STATED PROBLEM:
Rewrite the lines of the listing below as a JSON list of strings, one string per line, leaving out blank lines and the pictures.

INFORMATION PROVIDED:
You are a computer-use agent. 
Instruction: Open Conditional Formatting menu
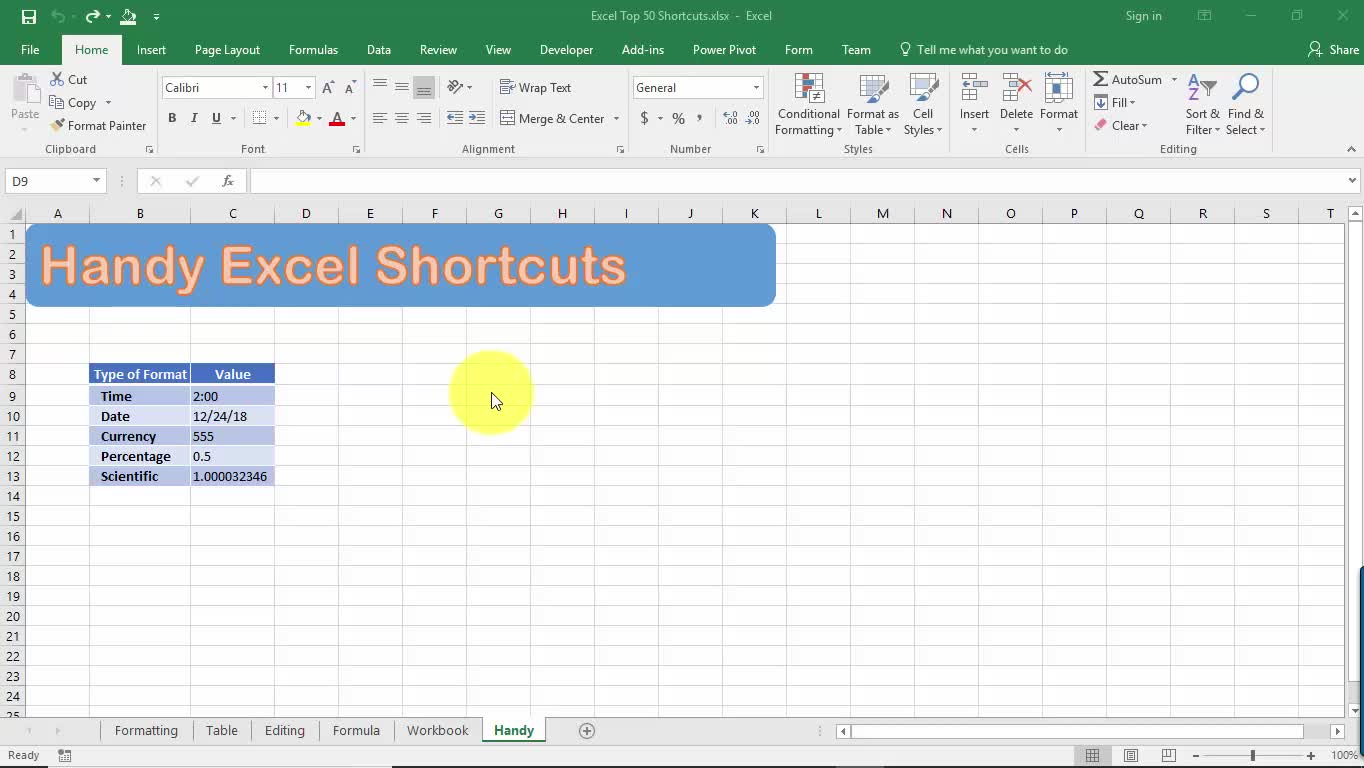(808, 104)
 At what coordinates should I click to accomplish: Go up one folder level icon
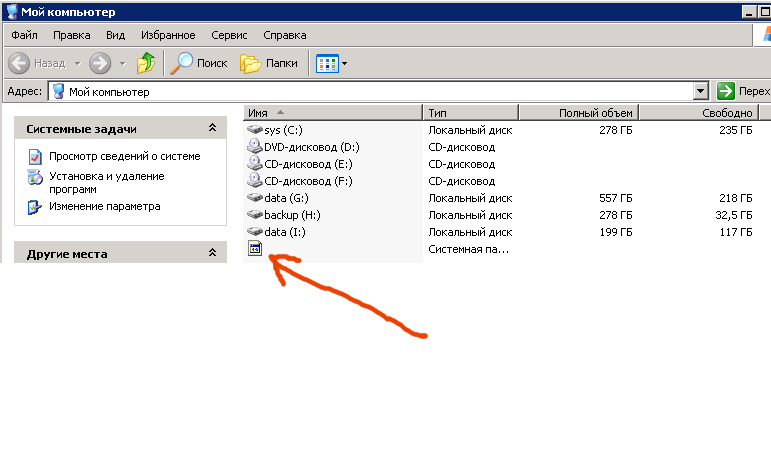(x=146, y=63)
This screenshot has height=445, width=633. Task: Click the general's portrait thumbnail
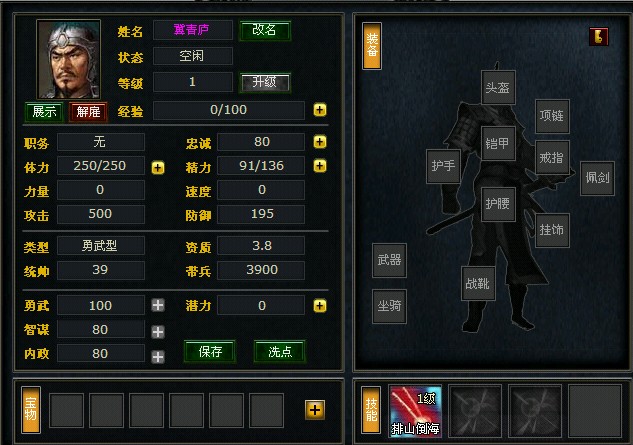point(69,59)
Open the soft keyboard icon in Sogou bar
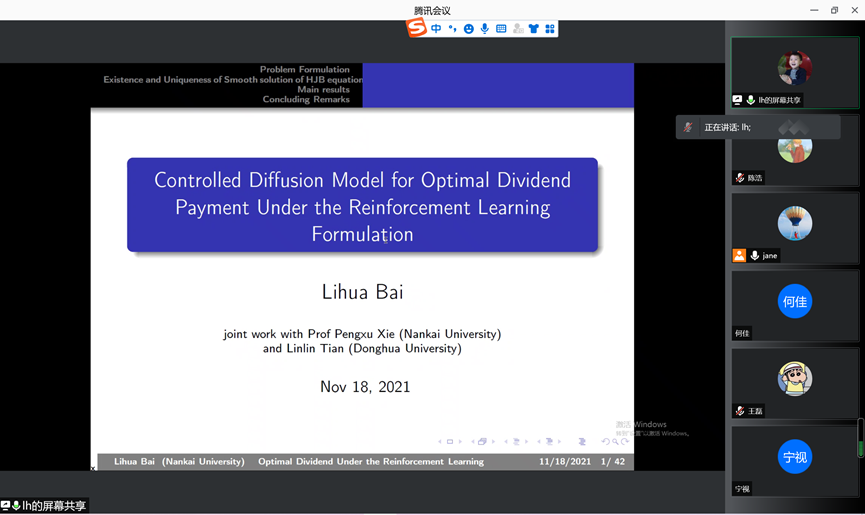This screenshot has height=515, width=865. (501, 29)
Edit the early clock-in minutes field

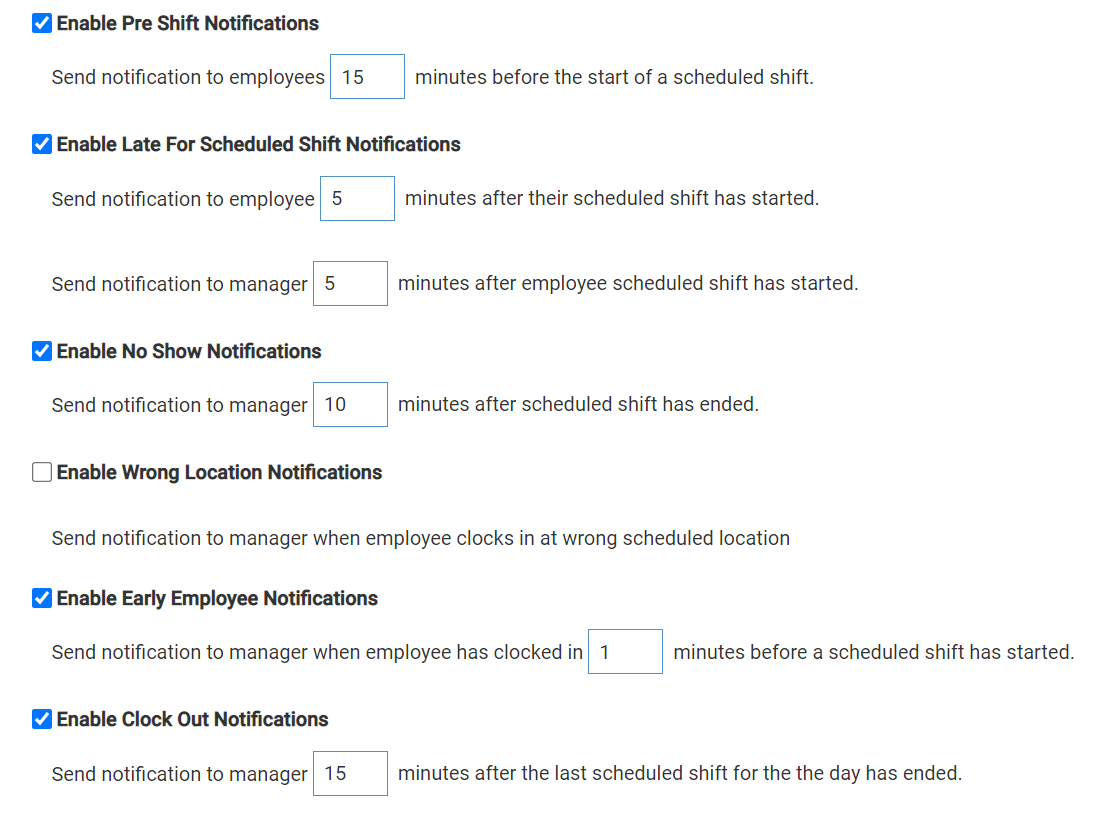[625, 652]
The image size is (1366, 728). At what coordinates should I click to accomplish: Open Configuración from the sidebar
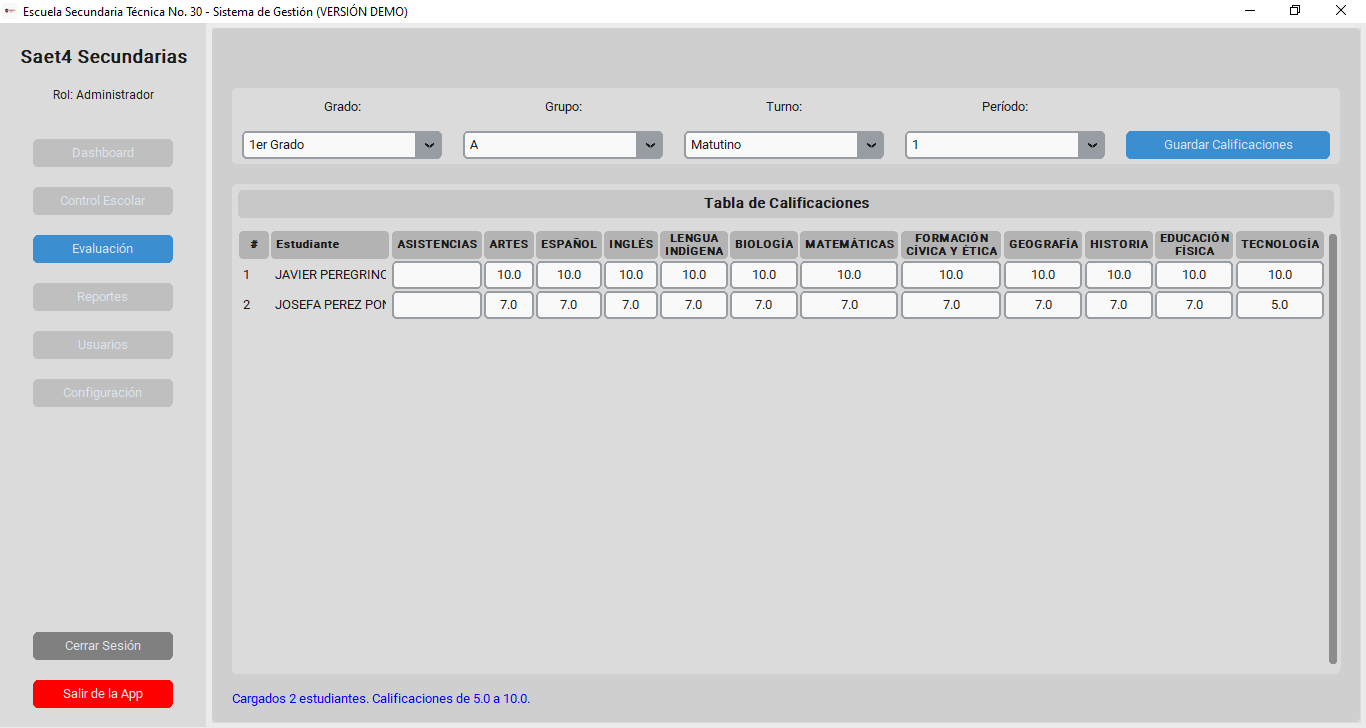click(x=103, y=393)
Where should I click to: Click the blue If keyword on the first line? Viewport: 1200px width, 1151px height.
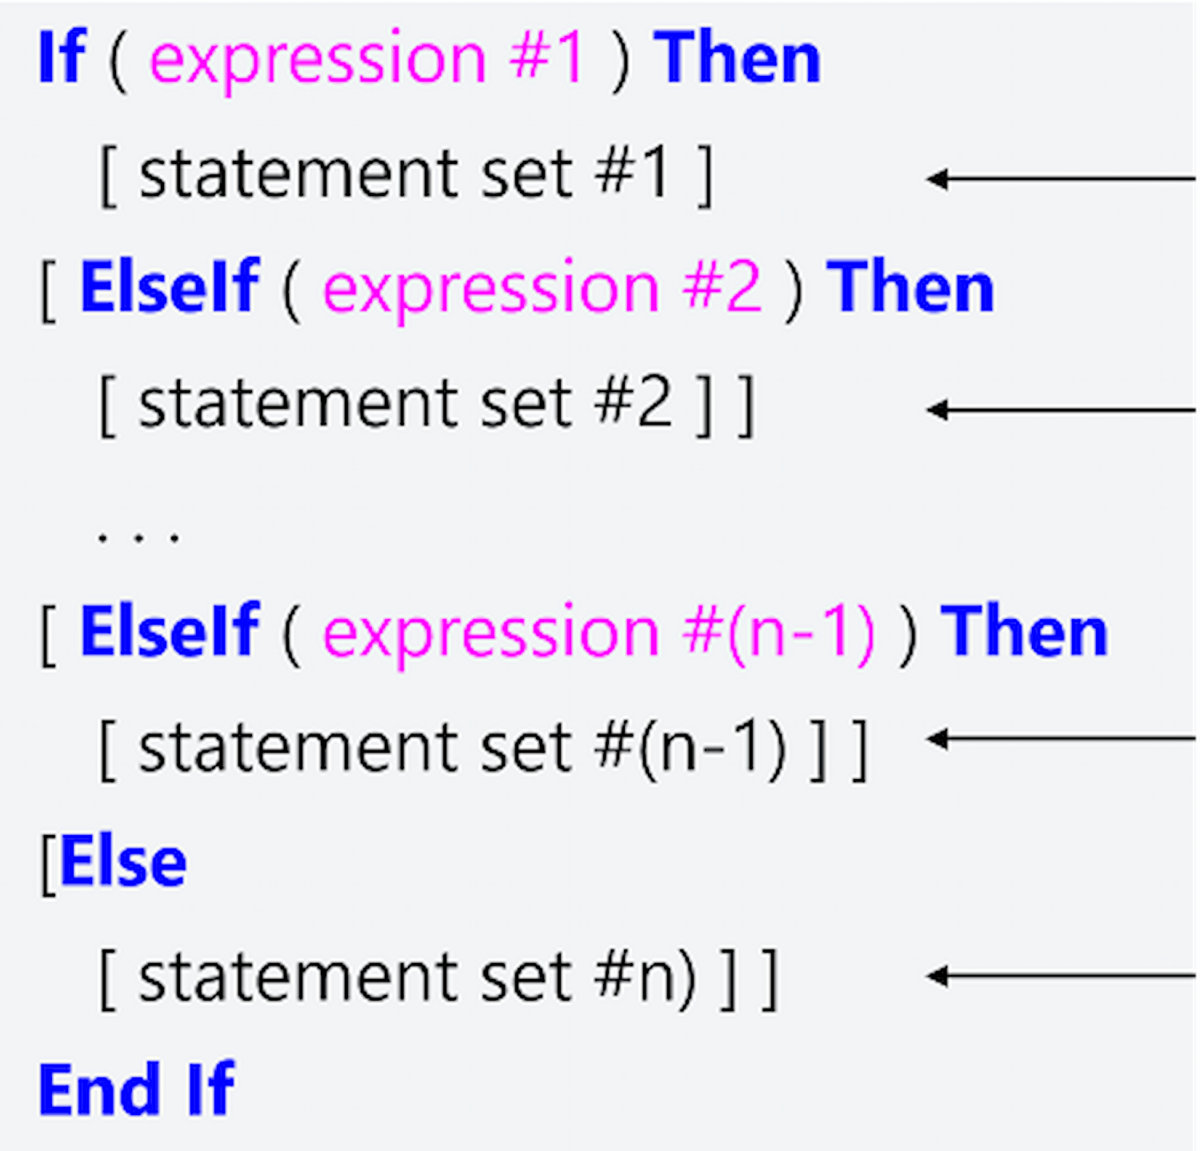pyautogui.click(x=61, y=58)
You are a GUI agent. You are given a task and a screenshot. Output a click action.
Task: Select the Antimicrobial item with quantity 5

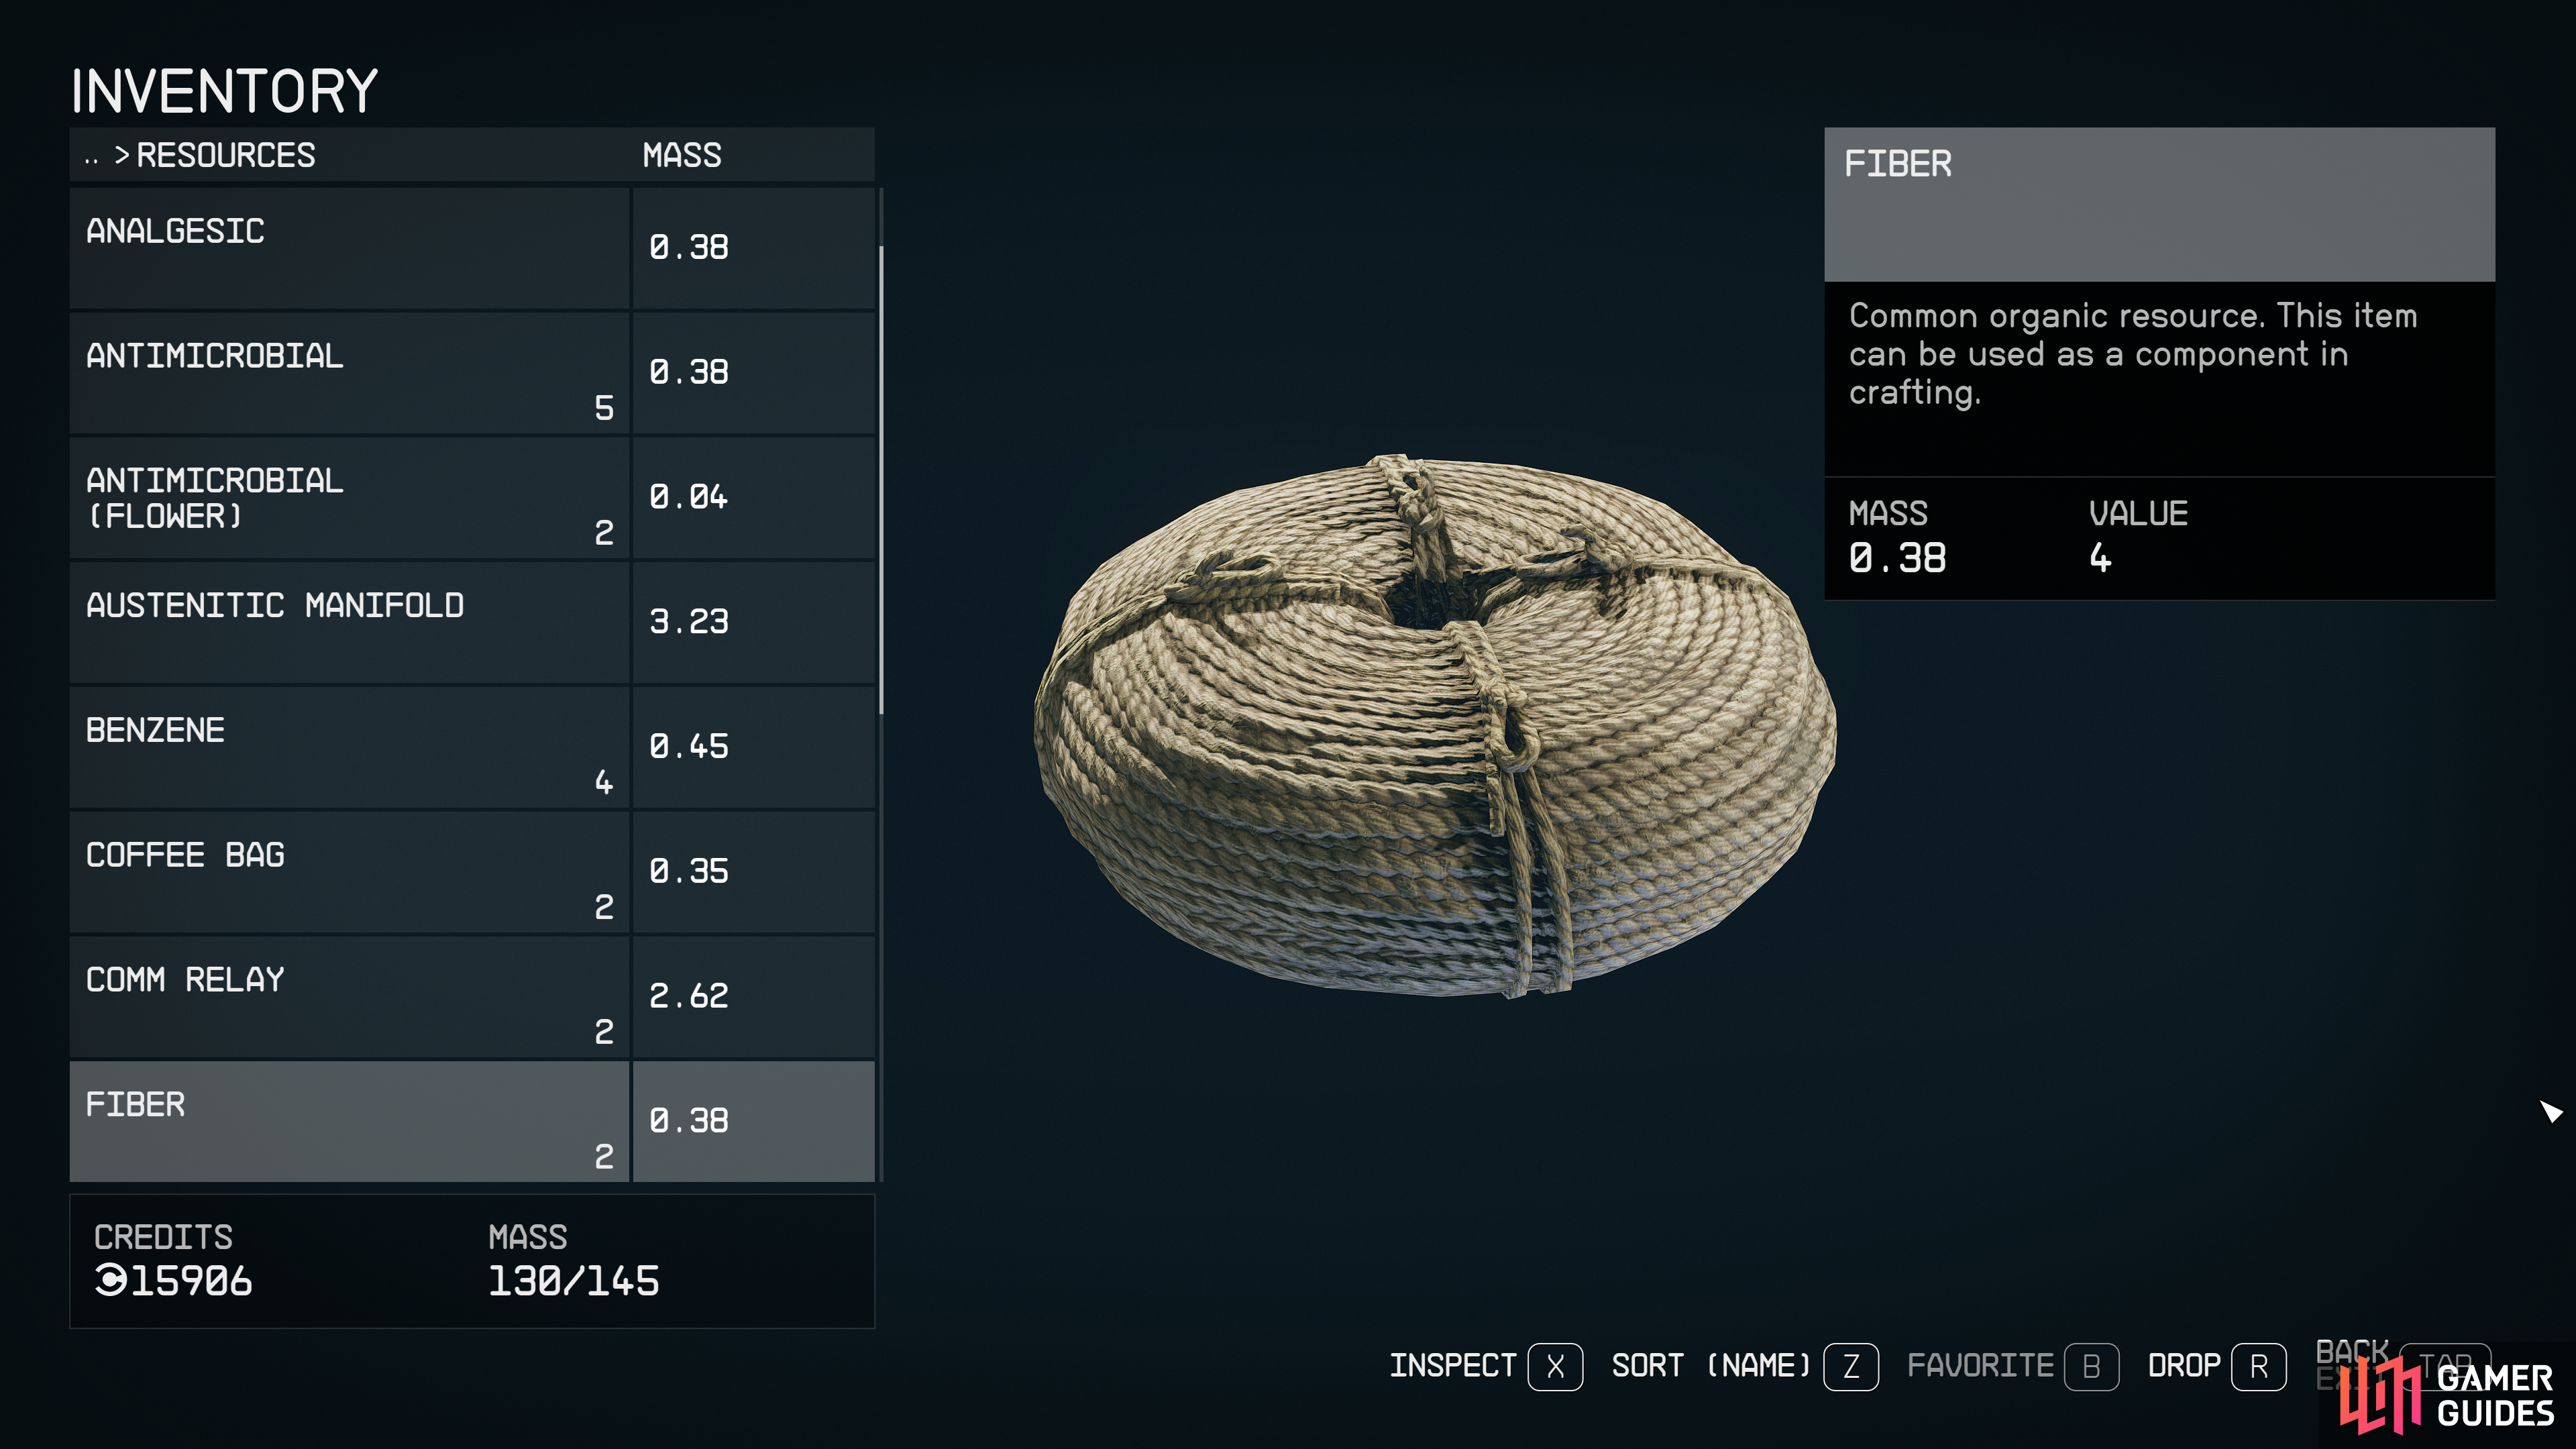(472, 373)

WRITTEN SOLUTION:
[
  "You are a computer-use agent. ",
  "Instruction: Open Conditional Formatting menu",
  "(808, 104)",
  " At what coordinates should I click to accomplish: Go up one folder level icon",
  "(x=146, y=63)",
  "This screenshot has height=445, width=633. Task: Click the general's portrait thumbnail",
  "point(69,59)",
  "Open the soft keyboard icon in Sogou bar",
  "This screenshot has height=515, width=865. (501, 29)",
  "Edit the early clock-in minutes field",
  "[625, 652]",
  "The image size is (1366, 728). At what coordinates should I click to accomplish: Open Configuración from the sidebar",
  "click(x=103, y=393)",
  "Where should I click to: Click the blue If keyword on the first line? Viewport: 1200px width, 1151px height.",
  "pyautogui.click(x=61, y=58)",
  "You are a GUI agent. You are given a task and a screenshot. Output a click action.",
  "Task: Select the Antimicrobial item with quantity 5",
  "(472, 373)"
]